3)  I came up with lots of new ideas for books (many of which I actually started writing).  I even published the first novel, Terminus, in a new series.  I feel blessed that it has been well-received by readers and I look forward to getting the next book in the series published.

Things Done Poorly
1)  The first thing on this list is an easy one to pinpoint: I only published two books in 2014.  Two!  I actually posted very recently about how our ability to write and publish quickly is a major strength for indies, so this is completely at odds with my personal philosophy.  However, it is something that I definitely intend to remedy.

2)  The two books that I finished in 2014 were published roughly seven months apart.  Frankly speaking, that's simply too large of a break between books for an indie author. Unless you are selling massively (as opposed to modestly, like myself), it's just too easy for readers to forget about you, even if they are huge fans. That's why my preference is to publish books no more than four months apart, although publishing a new one every 2-3 months would be far better.  (If you need proof of how important it is to publish regularly, you need look no further than my sales.  Before I published Terminus in November, my monthly sales were the lowest they had been since I began in 2013.)

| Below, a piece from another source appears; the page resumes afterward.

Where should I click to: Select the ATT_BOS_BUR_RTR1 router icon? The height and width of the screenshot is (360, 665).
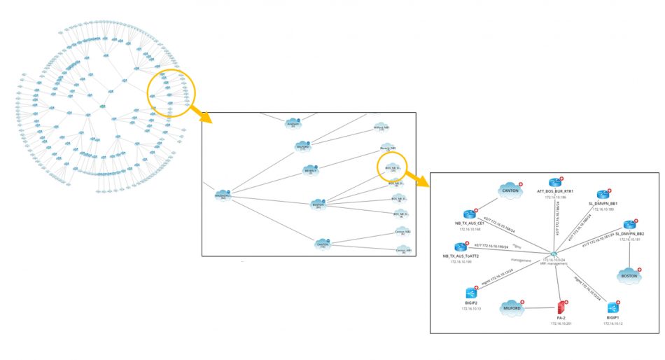point(555,184)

3)  I didn't publish a novel in my most popular series, Kid Sensation, which can almost be considered heresy.  I had sincerely hoped to have the next book done back in November, but I had some other things come up that left me with little time to write, if I'm being honest.  Still,  a successful series is a rarity, so continuing to expand on that achievement is imperative.

Of course, there were lots of other things that can be lumped into the category of right or wrong for the year, but these are probably the primary contributors to any successes or shortcomings I experienced.  Naturally, I intend to continue embracing the positive practices while eliminating the negative.  With a little luck, the 2015 "right" list will be far longer than the "wrong" one.